“The face of war is changing. The other side doesn’t play by the rules much anymore. There’s thinking, in some circles, that we need to play by a different set of rules too . . .”
James Bond, in his early thirties and already a veteran of the Afghan War, has been recruited to a new organization. Conceived in the post-9/11 world, it operates independent of MI5, MI6 and the Ministry of Defense, its very existence deniable. Its aim: To protect the Realm, by any means necessary.
A Night Action alert calls James Bond away from dinner with a beautiful woman. Headquarters has decrypted an electronic whisper about an attack scheduled for later in the week: Casualties estimated in the thousands, British interests adversely affected.
And Agent 007 has been given carte blanche.
Firstly, shouldn't it be "it operates independent
ly of MI5...."? Not having a dig, but a serious question.
Secondly, I wonder whether this blurb gives away the plot and its main "twist". 007 is assigned to stop a terrorist attack that Islamists are thought to be planning.

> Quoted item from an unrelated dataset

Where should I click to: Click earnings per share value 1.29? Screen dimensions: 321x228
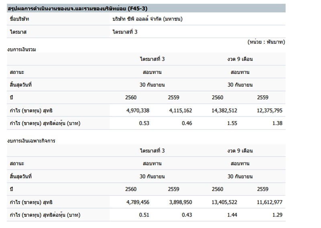coord(277,215)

So he heads off to Dubai or wherever and has the usual girl-chasing romps, car chases, shootouts and punchups. Towards the very end, though, it's revealed that Islamic terrorists are not behind the impending attack at all. Instead, it's a "false flag" operation organised by shadowy factions within British Intelligence - those "in some circles" who believe "that we need to play by a different set of rules too".
These right wing lunatics within the British establishment intend the attack to go ahead so that it may be blamed on Muslim extremists and result in various things they've been hankering after, e.g. a total ban on immigration, a vastly increased budget for British Intelligence, a police state with unprecedented powers of surveillance and civil liberties curtailment, and maybe grounds for a war in which they can grab another country's oil.... Bond has been sent to stop this "Islamist" outrage so that afterwards it'll look as though the Brits did all they could to prevent it, but our hero has unknowingly been set up to fail, and the assassins on his trail are being manipulated by bad apples within his own organisation and government.
Right at the end of the book, Bond rumbles the baddies but they make a desperate last-ditch attempt to persuade him to come over to their side and allow the attack to happen, playing on his own upper-crust credentials and sense of "patriotism" ("You know as well as I do that this country is going to the dogs, old boy, and you of all people ought to long for the day when England is once again what she was - thousands of people will die, yes, but millions more will perish over the coming years unless something happens to let us crack down on these fanatics once and for all"). Bond pretends to think about this for a while, but only to buy himself time to get out of whatever corner they've boxed him into. Naturally, he has no intention of joining them. Instead, he kills them.
I dunno. Too obvious, maybe, but perhaps I'm on the right track. Not long before we find out.